Cardiac Tamponade in Patients with Human Immunodeficiency Virus Disease

The characteristics of cardiac tamponade in patients with human immunodeficiency virus (HIV) disease were examined by evaluating the cases, case series, and related articles, including autopsy series, identified through a comprehensive literature search. One-hundred eighty-five cases of cardiac tamponade have been reported in patients with HIV disease. Sex data were available in 176 patients, of whom 154 (87%) were males. The mean age was 34.7 ±10.4 years (range, 11 months to 61 years). Mean CD4 cell count was 98 ±95 cells/mm3 (range, 3 to 430 cells/mm3). The most common etiology of pericardial tamponade was mycobacterial infection (78 patients), including Mycobacterium tuberculosis, Mycobacterium avium-intracellulare, and Mycobacterium kansasii. A bacterial cause was found in 20 patients (11%). Staphylococcus aureus was the predominant bacteria, followed by streptococci, Pseudomonas aeruginosa, Listeria monocytogenes, Klebsiella pneumoniae, and Rhodococcus equi.

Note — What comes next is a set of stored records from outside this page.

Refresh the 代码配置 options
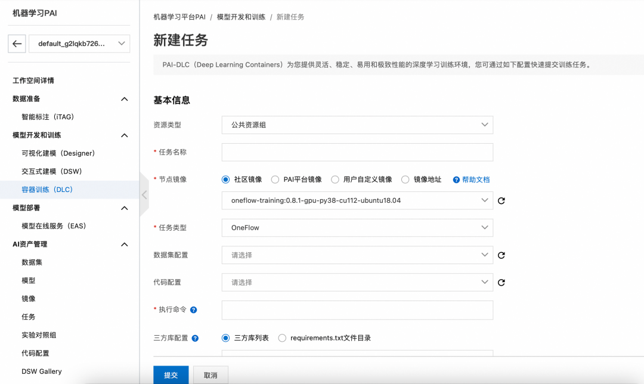Screen dimensions: 644x384 [x=501, y=282]
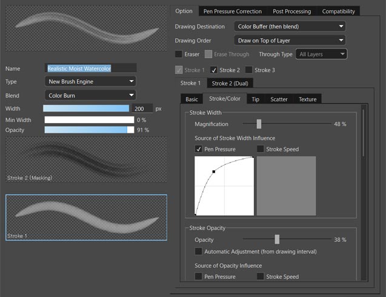386x297 pixels.
Task: Select the Scatter sub-tab
Action: pos(279,99)
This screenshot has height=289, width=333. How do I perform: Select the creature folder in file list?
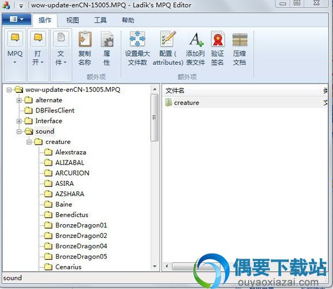coord(187,103)
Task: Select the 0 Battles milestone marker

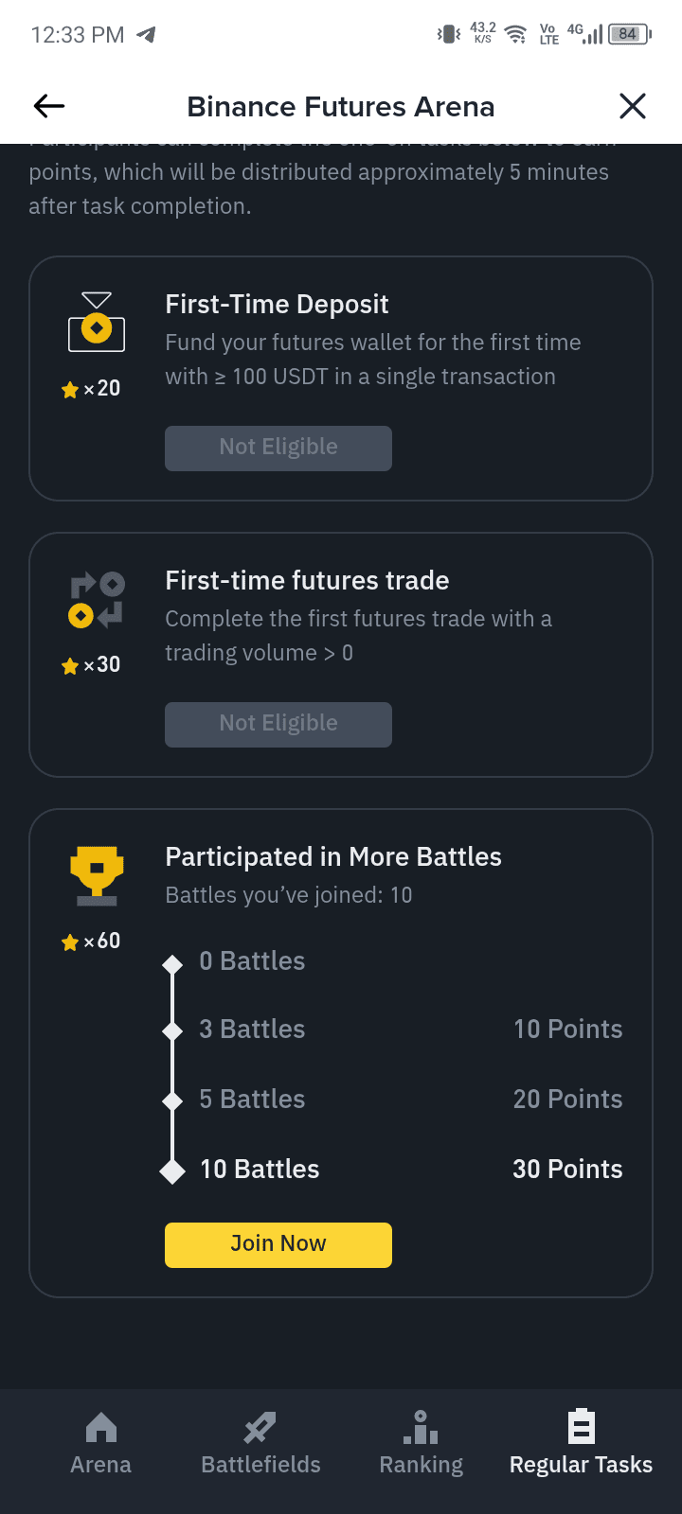Action: (172, 964)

Lymphoma was found in 15 (8%) patients and Kaposi sarcoma in 13 (7%) patients. Numerous unusual organisms, including Cryptococcus neoformans, Nocardia asteroides, Aspergillus species, cytomegalo virus, and herpes simplex were also associated with cardiac tamponade in HIV patients. Occasionally, HIV itself was involved in the pathogenesis. In 48 patients (26%), no cause was found or reported. The most common clinical presentation was dyspnea, followed by fever, cough, chest pain, and cardiac arrest. The predominant pericardial fluid color composition was serosanguineous. The majority of patients died during hospitalization or in the immediate follow-up period. Vigilance for cardiac tamponade in patients with HIV disease, especially in those with opportunistic infections and/or malignancies, and cardiac symptoms, may result in early and proper management of cardiac tamponade in these patients.